#### [TASK DESCRIPTION]
Put every line of the records below into a Markdown table with two columns, Row and Line. Number each line in Row and leave out blank lines.
+ + + + +
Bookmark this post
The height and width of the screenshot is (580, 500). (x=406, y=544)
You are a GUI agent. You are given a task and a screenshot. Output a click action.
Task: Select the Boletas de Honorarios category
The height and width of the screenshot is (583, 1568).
+ + + + +
#### [ANSWER TO THE PROBLEM]
| Row | Line |
|---|---|
| 1 | Bookmark this post |
| 2 | The height and width of the screenshot is (580, 500). (x=406, y=544) |
| 3 | You are a GUI agent. You are given a task and a screenshot. Output a click action. |
| 4 | Task: Select the Boletas de Honorarios category |
| 5 | The height and width of the screenshot is (583, 1568). |